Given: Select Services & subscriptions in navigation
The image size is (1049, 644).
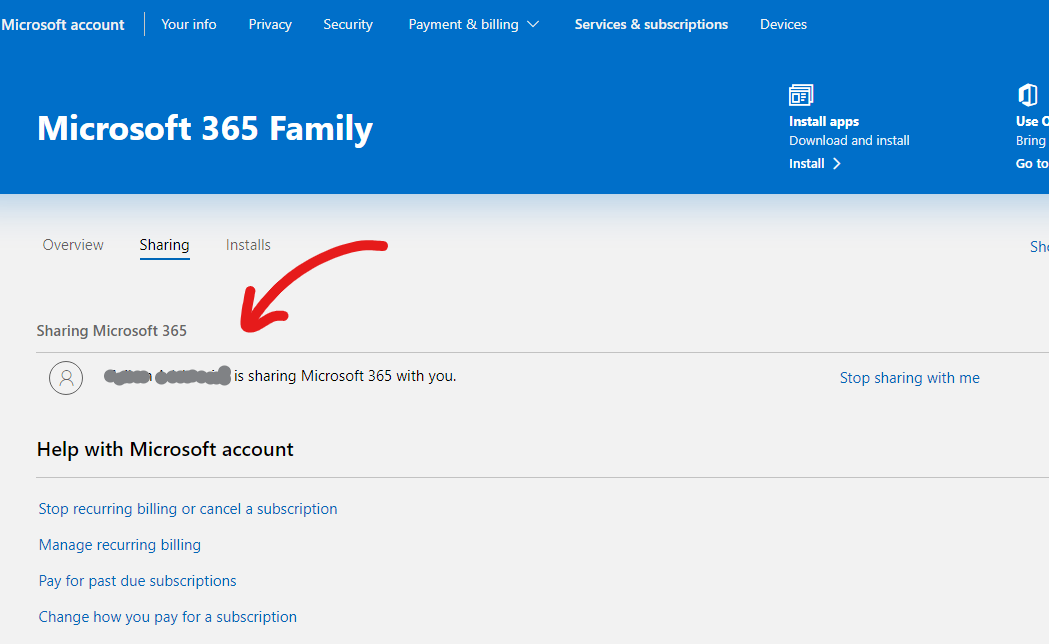Looking at the screenshot, I should pyautogui.click(x=651, y=25).
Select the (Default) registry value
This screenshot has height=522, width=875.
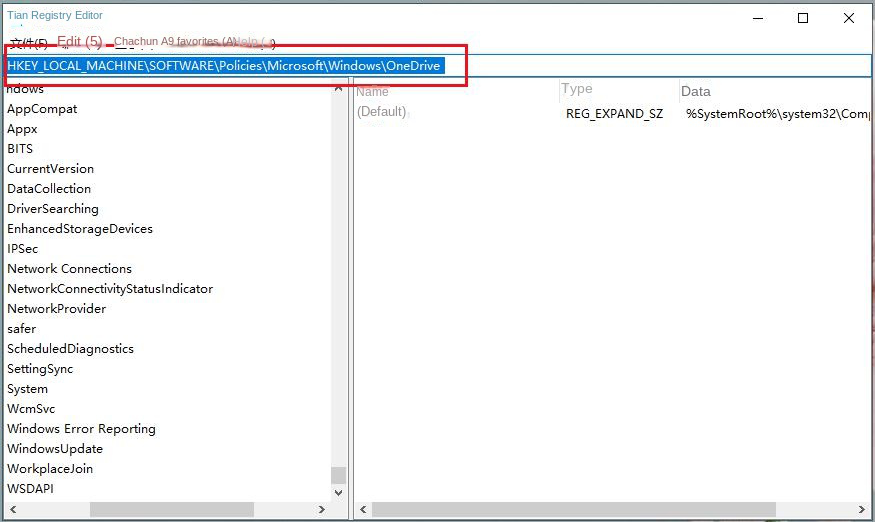pyautogui.click(x=381, y=112)
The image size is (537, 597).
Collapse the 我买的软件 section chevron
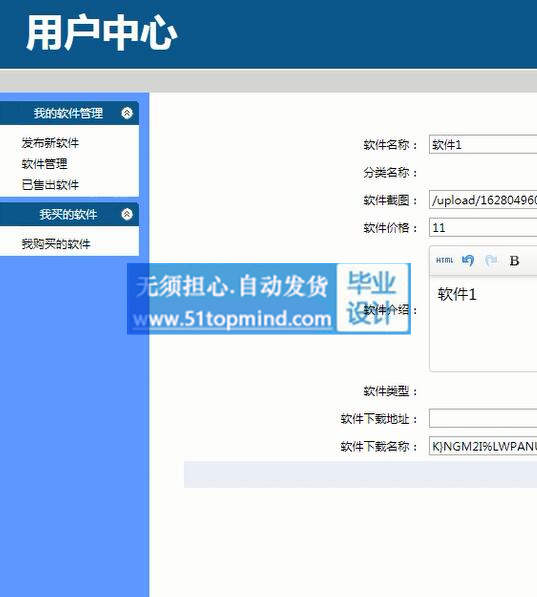127,214
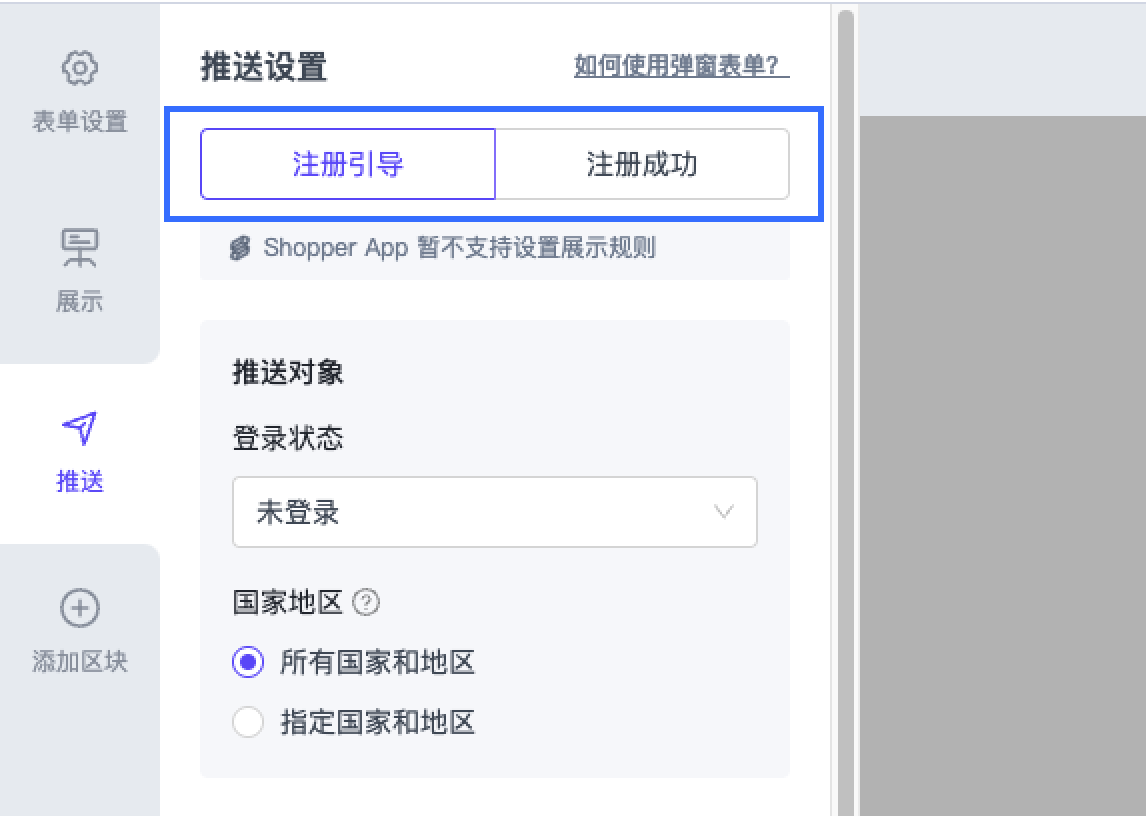This screenshot has width=1146, height=816.
Task: Open 表单设置 via the gear icon
Action: tap(80, 68)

:::

TASK DETAILS:
Omit the pictures, then print the rest of the listing above exactly.

RESULT BELOW:
Given: Select Services & subscriptions in navigation
The image size is (1049, 644).
Looking at the screenshot, I should pyautogui.click(x=651, y=25).
Select the (Default) registry value
This screenshot has height=522, width=875.
pyautogui.click(x=381, y=112)
The image size is (537, 597).
Collapse the 我买的软件 section chevron
127,214
This screenshot has width=1146, height=816.
Task: Open 表单设置 via the gear icon
Action: tap(80, 68)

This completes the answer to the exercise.